Later they haddinner at a nearby café, where brick-oven-baked pizzas were served on proper white tablecloths, and copper pots and sailboats dangled from the ceiling. Talking. Laughing. Like old times. Only this time it didn’t take booze to grease the wheels.
They were in bed by eleven. Separate beds. Sarah curled up on the double, hair spread out on the pillow, smudges of blue under her eyes, a bolster at her back and the duvet tucked under her chin. Nunn claimed the sofa and the remote control and fell asleep in the middle of Leno .
Seven a.m. now,and she’d hardly moved. Nunn got up, fetched his briefcase, then closed and locked the bathroom door. He perched on the toilet seat, balancing the briefcase on his knees. He eased open the catch, soundlessly, and began pawing through the contents, as familiar to him now as the deepening lines on his face when he studied himself in the mirror every morning.

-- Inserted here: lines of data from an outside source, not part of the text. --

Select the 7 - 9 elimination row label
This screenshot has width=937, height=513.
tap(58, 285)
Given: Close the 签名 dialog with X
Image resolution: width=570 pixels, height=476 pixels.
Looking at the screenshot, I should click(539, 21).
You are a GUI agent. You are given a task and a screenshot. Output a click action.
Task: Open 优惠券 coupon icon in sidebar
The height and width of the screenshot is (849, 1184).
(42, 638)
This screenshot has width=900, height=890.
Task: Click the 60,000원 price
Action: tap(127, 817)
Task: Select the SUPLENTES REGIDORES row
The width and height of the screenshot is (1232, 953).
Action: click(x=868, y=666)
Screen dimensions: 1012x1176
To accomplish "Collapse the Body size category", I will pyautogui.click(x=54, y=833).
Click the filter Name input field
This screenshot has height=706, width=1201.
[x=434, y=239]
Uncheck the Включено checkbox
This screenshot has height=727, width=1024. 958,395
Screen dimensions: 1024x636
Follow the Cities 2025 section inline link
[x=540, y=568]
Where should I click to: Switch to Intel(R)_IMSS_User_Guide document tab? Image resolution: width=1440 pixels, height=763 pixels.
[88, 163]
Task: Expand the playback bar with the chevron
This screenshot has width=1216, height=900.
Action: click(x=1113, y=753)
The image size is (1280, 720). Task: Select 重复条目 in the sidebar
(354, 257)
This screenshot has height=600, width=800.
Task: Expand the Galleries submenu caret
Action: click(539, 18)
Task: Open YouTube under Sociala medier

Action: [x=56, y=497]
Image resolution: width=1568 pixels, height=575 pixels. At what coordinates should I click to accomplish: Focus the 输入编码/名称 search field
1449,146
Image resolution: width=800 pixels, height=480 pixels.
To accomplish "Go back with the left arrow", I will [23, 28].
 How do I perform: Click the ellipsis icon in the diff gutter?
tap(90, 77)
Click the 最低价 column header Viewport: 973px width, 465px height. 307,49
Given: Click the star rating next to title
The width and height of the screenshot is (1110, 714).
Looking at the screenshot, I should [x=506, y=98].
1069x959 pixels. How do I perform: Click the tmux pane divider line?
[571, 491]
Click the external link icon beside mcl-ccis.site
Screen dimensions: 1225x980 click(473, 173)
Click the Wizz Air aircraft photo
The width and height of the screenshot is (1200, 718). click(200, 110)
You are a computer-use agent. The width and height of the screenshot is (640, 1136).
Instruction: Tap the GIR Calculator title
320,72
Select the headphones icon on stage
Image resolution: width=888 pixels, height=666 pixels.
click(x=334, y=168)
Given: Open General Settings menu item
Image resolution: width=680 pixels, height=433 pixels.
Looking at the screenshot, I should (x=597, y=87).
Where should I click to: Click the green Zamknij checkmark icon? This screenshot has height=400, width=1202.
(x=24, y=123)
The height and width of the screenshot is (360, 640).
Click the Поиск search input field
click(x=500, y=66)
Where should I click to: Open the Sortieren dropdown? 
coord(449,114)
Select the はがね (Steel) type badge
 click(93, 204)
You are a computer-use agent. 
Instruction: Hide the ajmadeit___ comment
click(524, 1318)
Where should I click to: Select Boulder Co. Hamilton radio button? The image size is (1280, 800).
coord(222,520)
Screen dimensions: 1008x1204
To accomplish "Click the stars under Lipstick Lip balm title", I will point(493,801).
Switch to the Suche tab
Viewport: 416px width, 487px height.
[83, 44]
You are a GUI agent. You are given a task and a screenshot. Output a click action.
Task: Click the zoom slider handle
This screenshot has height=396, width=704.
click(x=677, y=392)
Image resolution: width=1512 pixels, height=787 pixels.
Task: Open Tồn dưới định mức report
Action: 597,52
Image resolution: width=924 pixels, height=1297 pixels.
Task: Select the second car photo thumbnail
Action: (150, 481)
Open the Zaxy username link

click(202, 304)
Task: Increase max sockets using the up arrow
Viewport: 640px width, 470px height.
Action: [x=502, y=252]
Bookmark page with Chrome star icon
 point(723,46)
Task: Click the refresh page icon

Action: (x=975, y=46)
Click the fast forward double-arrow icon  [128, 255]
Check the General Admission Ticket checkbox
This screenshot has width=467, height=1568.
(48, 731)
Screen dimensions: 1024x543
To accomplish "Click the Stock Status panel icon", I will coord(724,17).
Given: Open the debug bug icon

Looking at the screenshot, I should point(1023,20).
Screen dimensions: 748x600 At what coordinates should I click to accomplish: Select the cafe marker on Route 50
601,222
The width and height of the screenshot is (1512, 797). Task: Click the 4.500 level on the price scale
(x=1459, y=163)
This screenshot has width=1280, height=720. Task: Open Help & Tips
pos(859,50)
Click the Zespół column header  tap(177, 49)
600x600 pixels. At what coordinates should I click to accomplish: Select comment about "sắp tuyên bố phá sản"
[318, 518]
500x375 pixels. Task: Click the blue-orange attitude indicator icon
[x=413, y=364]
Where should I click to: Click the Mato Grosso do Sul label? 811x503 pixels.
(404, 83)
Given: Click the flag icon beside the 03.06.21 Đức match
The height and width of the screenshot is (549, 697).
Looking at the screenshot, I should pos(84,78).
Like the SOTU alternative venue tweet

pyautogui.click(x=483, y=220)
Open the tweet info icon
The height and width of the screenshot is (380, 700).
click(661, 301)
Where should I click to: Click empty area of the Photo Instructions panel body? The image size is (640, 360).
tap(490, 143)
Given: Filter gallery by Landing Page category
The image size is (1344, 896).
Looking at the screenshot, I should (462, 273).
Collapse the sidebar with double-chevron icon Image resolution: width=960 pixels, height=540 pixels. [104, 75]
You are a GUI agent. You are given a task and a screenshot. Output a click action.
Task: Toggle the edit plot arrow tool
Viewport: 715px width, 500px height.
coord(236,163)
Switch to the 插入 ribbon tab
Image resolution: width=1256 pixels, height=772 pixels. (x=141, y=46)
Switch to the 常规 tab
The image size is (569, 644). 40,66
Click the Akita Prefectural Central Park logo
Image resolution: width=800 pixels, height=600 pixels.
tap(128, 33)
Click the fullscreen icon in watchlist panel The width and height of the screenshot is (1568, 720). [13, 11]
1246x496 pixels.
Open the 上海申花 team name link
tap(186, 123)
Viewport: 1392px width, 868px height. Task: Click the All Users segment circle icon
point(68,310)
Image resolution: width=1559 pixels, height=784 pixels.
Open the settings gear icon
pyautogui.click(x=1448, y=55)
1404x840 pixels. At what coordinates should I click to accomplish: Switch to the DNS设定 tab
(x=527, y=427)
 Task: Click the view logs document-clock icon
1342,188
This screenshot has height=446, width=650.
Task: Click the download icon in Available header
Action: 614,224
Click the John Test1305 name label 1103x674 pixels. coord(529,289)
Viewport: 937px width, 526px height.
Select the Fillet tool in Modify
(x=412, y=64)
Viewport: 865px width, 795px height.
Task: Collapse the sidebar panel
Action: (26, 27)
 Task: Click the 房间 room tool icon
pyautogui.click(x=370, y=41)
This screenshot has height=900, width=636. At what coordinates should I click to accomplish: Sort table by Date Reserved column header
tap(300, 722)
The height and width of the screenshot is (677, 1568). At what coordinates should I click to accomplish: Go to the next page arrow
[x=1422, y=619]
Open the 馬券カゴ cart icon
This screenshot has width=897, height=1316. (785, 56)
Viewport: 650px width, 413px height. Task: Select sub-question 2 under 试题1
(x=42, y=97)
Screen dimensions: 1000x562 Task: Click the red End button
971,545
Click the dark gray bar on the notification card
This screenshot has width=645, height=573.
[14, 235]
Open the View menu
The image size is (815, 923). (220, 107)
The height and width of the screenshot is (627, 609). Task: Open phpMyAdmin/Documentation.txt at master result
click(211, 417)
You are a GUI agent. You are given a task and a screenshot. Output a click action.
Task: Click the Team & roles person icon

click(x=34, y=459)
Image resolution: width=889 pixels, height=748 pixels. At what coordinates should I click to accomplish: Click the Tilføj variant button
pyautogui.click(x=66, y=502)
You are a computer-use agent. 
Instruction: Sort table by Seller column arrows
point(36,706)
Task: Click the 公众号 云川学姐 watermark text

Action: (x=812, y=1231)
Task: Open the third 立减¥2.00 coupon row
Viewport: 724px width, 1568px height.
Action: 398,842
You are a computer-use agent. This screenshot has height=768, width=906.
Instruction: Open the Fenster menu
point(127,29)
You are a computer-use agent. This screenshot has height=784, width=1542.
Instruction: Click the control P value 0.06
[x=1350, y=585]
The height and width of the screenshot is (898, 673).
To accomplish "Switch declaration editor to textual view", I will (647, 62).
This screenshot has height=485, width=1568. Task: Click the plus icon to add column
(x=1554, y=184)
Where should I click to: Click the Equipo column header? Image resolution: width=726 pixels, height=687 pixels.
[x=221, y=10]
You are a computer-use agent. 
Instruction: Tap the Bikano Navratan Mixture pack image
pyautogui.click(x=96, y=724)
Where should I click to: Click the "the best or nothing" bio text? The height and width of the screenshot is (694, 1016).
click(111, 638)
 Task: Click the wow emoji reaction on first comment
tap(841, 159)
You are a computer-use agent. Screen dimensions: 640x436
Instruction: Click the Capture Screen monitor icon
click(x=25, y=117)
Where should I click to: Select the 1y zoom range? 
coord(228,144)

A newspaper clipping, yellow with age, detailing Rosemary’s trip to Mexico, where she told friends she knew that Chris would never be coming home. Stupid-ass thing to say, Nunn thought, like that crazy nurse in Maryland who’d offed her husband with succinylcholine chloride-on Valentine’s Day no less-after telling colleagues exactly how she’d do it.
Nunn studied the black-and-white photos of the Thomas children, Leila and Ben, that accompanied the article. The same brown hair and inquisitive eyes as their mother, but where Rosemary’s hair had been long, Leila’s was cropped and curly, almost the same length as her older brother’s. He wondered if they’d show up at their mother’s memorial.
He exchanged the article for crime scene photos and a transcript of the trial, where he had testified for over two hours, the evidence he’d found in the back of Rosemary’s closet-the blouse stained with Christopher’s blood and the missing button that had been inside the iron maiden; the strands of Rosemary’s hair in Christopher’s fist.
Damn .
Nunn slid an issue of Vanity Fair out of its protective plastic sleeve, the one he’d saved for over a decade, the one containing the pre-execution interview from death row at California’s Valley State Prison for Women.
Nunn flipped to a picture of Rosemary wearing an orange jumpsuit and white sneakers. He skimmed the piece and reread a line here and there, Rosemary telling the world her story: how Christopher had asked her for a divorce; how they had fought at the museum; how she’d stormed out and how sad and desperate she’d felt. But that she had not killed him.
“So, your husband was a… whoremonger?” the interviewer had suggested.
And Rosemary, ever dignified, had refused to answer.
“So, how,” the interviewer had asked, “did your husband’s body end up in the Eiserne Jungfrau , the iron maiden that was on loan to the McFall?”
Rosemary claimed she had no idea.
“And all the evidence against you?”
Again, Rosemary could not supply the answer to a world waiting to hear a confession from one of the few women who was slated to die by lethal injection in the state of California.
Nunn closed his eyes and rested his head against the cool bathroom tiles. He remembered the exact moment he’d seen the magazine at a newsstand. By the time he got around to reading the article, it was two days after Rosemary Thomas was dead.
He put everything neatly away and closed the briefcase. He washed his face and shaved and eased into the same shirt and trousers he’d worn the day before, then gently shook Sarah by the shoulder.
“It’s nine o’clock. You getting up anytime soon?”
Sarah moaned and pulled the duvet over her head. “Go away.”
Nunn smiled. It suddenly felt as if they were an old married couple. “I’m going out for breakfast, a café just across the street. Want to join me?”
The duvet shrugged.
“I take that as a no.”
“I’ll be down soon.” Muffled.
Nunn stared at her a moment, trying to decide what it was he felt. It was like some B-grade movie, his beautiful ex-wife asking him-not her current husband-to escort her to such an important event. But the ache he felt in his heart was all too real and definitely not part of a script.